He’d spent a few more minutes trying to loosen the cable, earning a pair of sore hands for his trouble. He wasn’t sure what good it was going to do but he had to do _something_. He just wished Jenkins had listened to him, but now Jenkins was probably dead from the sound of it. He couldn’t blame the man; Sam was lucky enough to have the training and instincts to know when something looked too easy. Jenkins was just a guy who wanted only an escape from a nightmare.

The barn door creaked and Sam stiffened, trying to prepare himself for anything. Thanks to the solid end of his cage he couldn’t see who it was, so he backed up as far as he could and waited.

“I know that’s you, Sam. I can hear you breathin’, son.”

A tremendous surge of relief shot through him and he lunged to the bars as a familiar dark shape moved between the cages. “Jayme??” He’d lived almost his entire life with knowledge of the dark things that roamed around and in the context that he had to be able to protect himself, but right then the sight of her lion-like form made fear seem laughable.

“It is damn good to see you, kiddo. Are you okay?” She shifted back to two legs, reaching in as much as she could to touch his hands. “Did they hurt you?”

“No, I’m okay,” he said. “How the hell did you find me?”

She tapped her nose. “How do you think?”

“Wait, you followed my scent all the way here? How far?”

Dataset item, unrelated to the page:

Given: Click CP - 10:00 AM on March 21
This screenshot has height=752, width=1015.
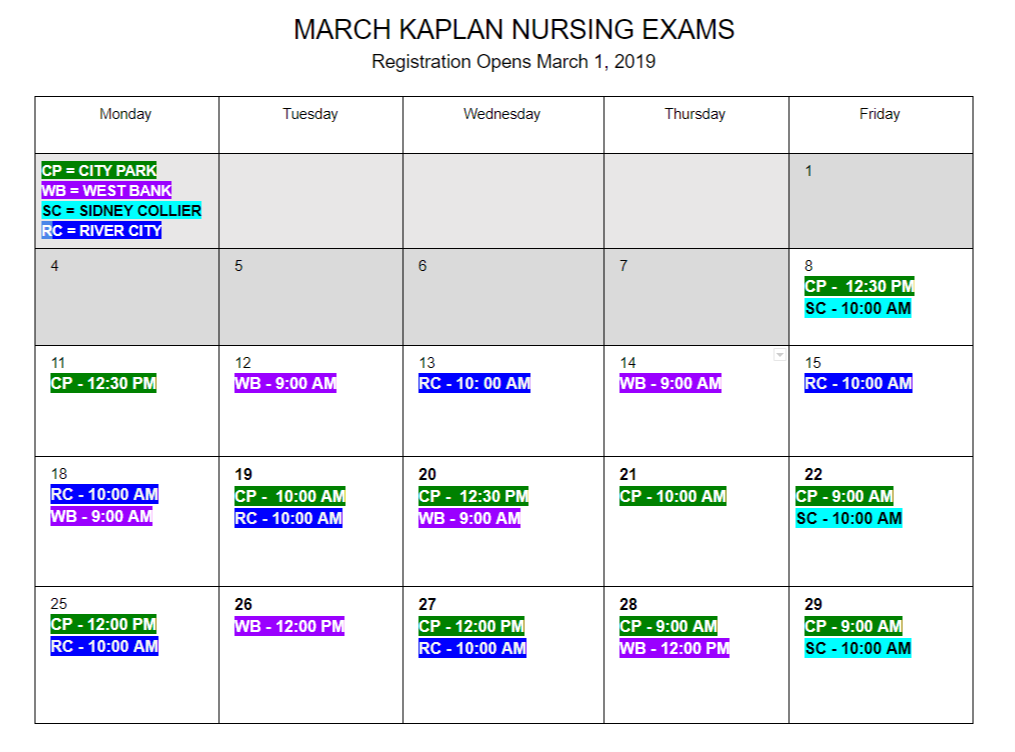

“I lost track. More than fifteen miles. The van they used has a very distinct exhaust smell and once I locked onto it it was just a matter of following.” She grinned. “You boys aren’t the only ones who can track, you know.”

“I should have known. Quick, get me out of here before they get back. Where’s Dean?”

“I don’t know. Lost him earlier.”

He drew back. “You what?”

“My cell phone battery died. I was only able to give him directions to the turn off of 73. I’ve been trying to leave signs along the way but I don’t know where he is now.”

“Okay. Listen, did you see a guy out there? He’s about—”

“Yes, Sam. I saw him. He’s dead.”

“What? How?”

She crouched until she could meet him eye to eye. “On my way here I saw a couple guys hiding out in the woods. I tracked around them, and then a third guy appeared, running in the other direction. He had a knife, and when he got closer to the other two they jumped out and attacked him. They were hunting him, Sam.”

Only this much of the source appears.